ACTIVITY LIST:
1. In the Grammarly blog post, what does the writer say Grammarly bases its recommendations on?
2. Retype the Grammarly blog post word for word, starting at "Again, this is" and ending at "EXACT blog post.".

(EXCERPTED TEXT Opens)

Bradley McCue

Learner, Teacher, Reader

Grammarly and AI in the Classroom

Artificial Intelligence (or AI) has become more and more relevant every year for as long as I can remember. AI had recently, however, become a bit of a hot topic among educators who see the danger in AI and how it can be used to bypass the collection of information. Using things like ChatGPT or even Snapchat AI, students can gauge a variety of information and even use these platforms to write entire papers or pass off the work of a computer as their own. While I find these uses of AI illicit, there is certainly a way to use these tools to gain ideas and direction for school projects. I use AI fairly frequently in my writing and lesson planning, but never use exact ideas and concepts. Using ChatGPT, I will often farm for skeletons of ideas and create the muscle around them. One AI tool I have begun using recently, and have found works to great success, is Grammarly. I was introduced to Grammarly this semester, and I honestly wonder how I ever got on without it.

              Using Grammarly, I have been able to create more concise work and pay attention to moments in my writing wherein I use too much or too little detail. This AI tool has been a lifesaver, as it gives recommendations for a variety of different things. If you look at the screenshot below, you can see me actually using this for an Assessment paper, and you can see that it gives AI-generated recommendations based on your own language, and based on clarity, correctness, engagement, and delivery.

Again, this is an amazing tool, but like most AI tools, it needs to be monitored. If you are given 50 recommendations for a written paper from Grammarly, it might be tempting to just accept all recommended changes, but with most technology, I have found there is a small margin of error. While I believe it is rare, I have sometimes found that recommendations actually cause your sentence to make less sense, and therefore, each use of Grammarly should be carefully monitored. When I go through my suggestions at the end of a writing session, I look at the sentence structure and context of every possible correction. This ensures that, even if Grammarly is creating a more concise piece of written work, it is still my work and my voice. See below: me using Grammarly for this EXACT blog post.

(EXCERPTED TEXT Closes)
(AVAILABLE DATA Opens)

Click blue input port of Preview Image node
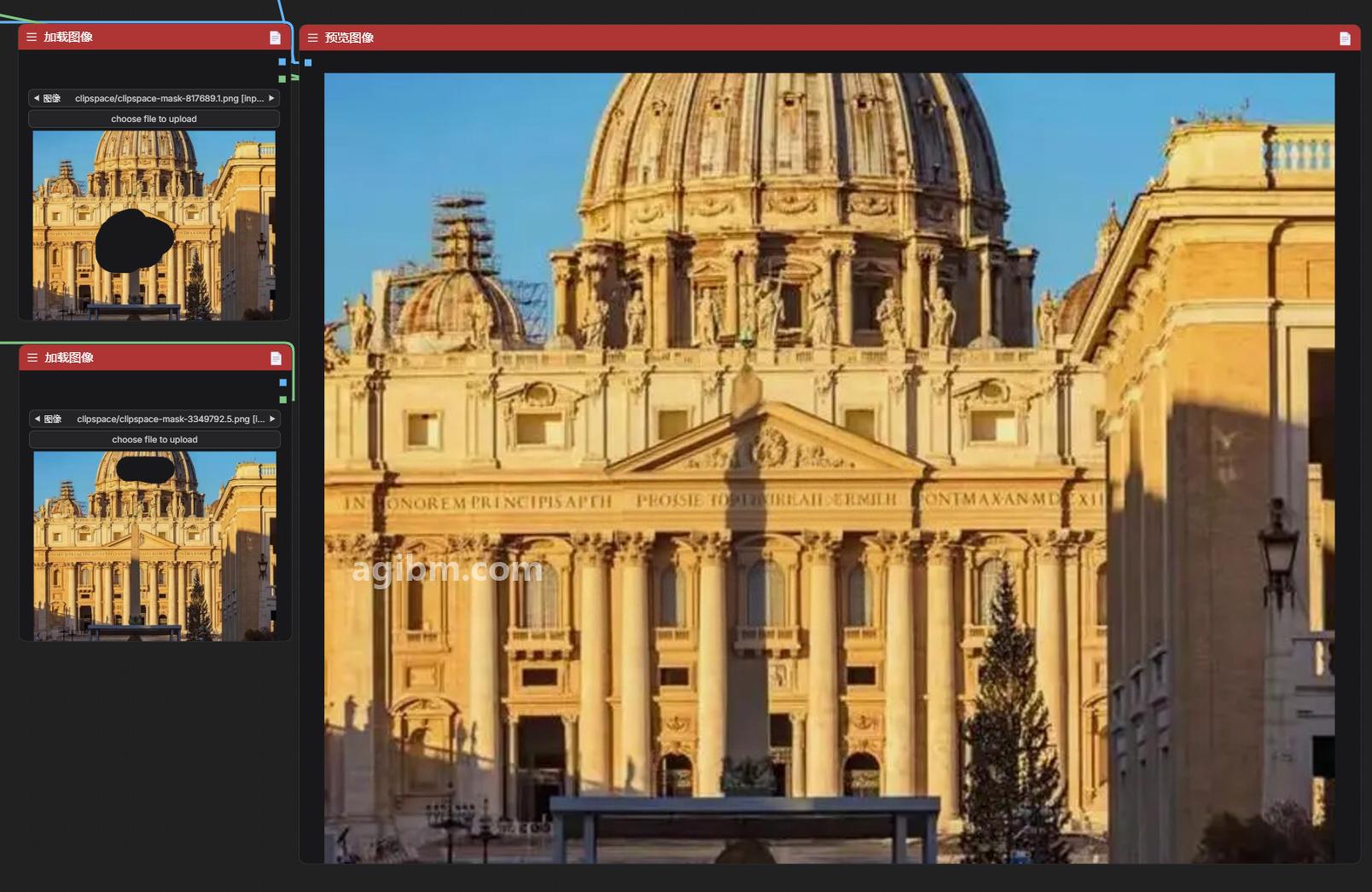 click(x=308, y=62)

(AVAILABLE DATA Closes)

EXERCISE RESPONSES:
1. On your own language, and on clarity, correctness, engagement, and delivery.

2.
Again, this is an amazing tool, but like most AI tools, it needs to be monitored. If you are given 50 recommendations for a written paper from Grammarly, it might be tempting to just accept all recommended changes, but with most technology, I have found there is a small margin of error. While I believe it is rare, I have sometimes found that recommendations actually cause your sentence to make less sense, and therefore, each use of Grammarly should be carefully monitored. When I go through my suggestions at the end of a writing session, I look at the sentence structure and context of every possible correction. This ensures that, even if Grammarly is creating a more concise piece of written work, it is still my work and my voice. See below: me using Grammarly for this EXACT blog post.